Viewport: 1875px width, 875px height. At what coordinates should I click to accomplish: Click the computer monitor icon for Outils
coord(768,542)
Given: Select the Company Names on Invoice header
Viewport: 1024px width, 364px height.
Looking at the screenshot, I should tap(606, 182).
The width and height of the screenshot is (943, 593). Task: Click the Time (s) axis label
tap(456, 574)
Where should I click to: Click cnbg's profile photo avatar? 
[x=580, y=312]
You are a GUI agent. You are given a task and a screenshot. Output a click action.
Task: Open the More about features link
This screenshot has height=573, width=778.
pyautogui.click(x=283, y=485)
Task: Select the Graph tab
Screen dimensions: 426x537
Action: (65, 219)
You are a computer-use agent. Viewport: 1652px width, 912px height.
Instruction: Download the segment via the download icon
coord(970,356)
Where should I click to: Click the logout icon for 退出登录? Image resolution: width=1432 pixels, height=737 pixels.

• _The task_
From the line that contains "You are a GUI" down to the last line above, print each line exactly as it appears.

• _Task response_
You are a GUI agent. You are given a task and a screenshot. Output a click action.
Task: Open the More about features link
This screenshot has height=573, width=778.
pyautogui.click(x=283, y=485)
Task: Select the Graph tab
Screen dimensions: 426x537
Action: (65, 219)
You are a computer-use agent. Viewport: 1652px width, 912px height.
Instruction: Download the segment via the download icon
coord(970,356)
Where should I click to: Click the logout icon for 退出登录? Image resolution: width=1432 pixels, height=737 pixels.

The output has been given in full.